European leaders have dodged a bullet by ensuring that Ukraine will not be left without funding in early 2026. From a technocratic perspective, the solution reached through enhanced cooperation within the EU works. It serves the interests of participating states and preserves a degree of internal cohesion, even if not all member states are on board.
Belgium got what it wanted by avoiding any move on frozen Russian assets, despite the fact that the legal risk of successful Russian retaliation through arbitration remains low. Germany showed that it can be flexible on joint borrowing when it suits its interests.

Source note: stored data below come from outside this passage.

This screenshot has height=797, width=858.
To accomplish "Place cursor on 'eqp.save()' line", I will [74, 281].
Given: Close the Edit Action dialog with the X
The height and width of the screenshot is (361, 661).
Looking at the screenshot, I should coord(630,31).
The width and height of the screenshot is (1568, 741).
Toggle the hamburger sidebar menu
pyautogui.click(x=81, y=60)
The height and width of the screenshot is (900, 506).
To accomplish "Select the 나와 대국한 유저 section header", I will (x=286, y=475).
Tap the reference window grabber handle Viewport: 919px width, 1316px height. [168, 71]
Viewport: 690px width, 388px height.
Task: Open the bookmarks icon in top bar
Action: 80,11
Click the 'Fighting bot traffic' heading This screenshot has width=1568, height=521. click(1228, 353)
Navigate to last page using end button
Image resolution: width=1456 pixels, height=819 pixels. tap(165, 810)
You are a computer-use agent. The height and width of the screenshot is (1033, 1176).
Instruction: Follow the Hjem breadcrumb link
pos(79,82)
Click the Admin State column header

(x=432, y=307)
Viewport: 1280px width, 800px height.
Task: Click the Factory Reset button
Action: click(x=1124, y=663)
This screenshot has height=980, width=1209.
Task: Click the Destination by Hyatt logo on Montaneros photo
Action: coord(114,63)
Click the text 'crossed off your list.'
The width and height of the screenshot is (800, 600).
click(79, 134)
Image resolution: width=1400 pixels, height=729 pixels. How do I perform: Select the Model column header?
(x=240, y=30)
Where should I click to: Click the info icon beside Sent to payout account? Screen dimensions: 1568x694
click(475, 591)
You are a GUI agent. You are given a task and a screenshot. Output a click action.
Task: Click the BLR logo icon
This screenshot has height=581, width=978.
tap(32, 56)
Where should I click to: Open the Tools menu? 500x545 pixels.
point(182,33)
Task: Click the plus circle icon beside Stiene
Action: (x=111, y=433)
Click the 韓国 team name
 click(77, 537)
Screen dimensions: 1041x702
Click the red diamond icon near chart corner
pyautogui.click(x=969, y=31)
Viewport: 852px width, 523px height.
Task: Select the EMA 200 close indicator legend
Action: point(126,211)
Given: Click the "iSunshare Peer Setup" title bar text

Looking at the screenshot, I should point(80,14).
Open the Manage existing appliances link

Familiar naysayers such as Hungary, Slovakia and now also the Czech Republic were sidelined by allowing them to opt out.
Yet in geopolitical terms, Europe failed a crucial test. By refusing to use its strongest leverage, it projected caution rather than resolve. Once again, the EU demonstrated that its decision-making system struggles to deliver fast and bold action against a state that has launched a war of aggression and openly signals far broader ambitions to reshape Europe’s security order.
Using frozen Russian assets to back the loan would not only have secured Ukraine’s finances, which was achieved anyway, but would also have imposed greater costs on the Kremlin. It would have sent a clear message that Europe is prepared to act with power, not just prudence.
Europe also sent the wrong signal to Washington. By avoiding a decision on assets held on its own territory, Brussels leaves room for the United States to advance proposals involving those assets without consulting Europeans.
Juraj Majcin is a Policy Analyst with the European Policy Centre (EPC).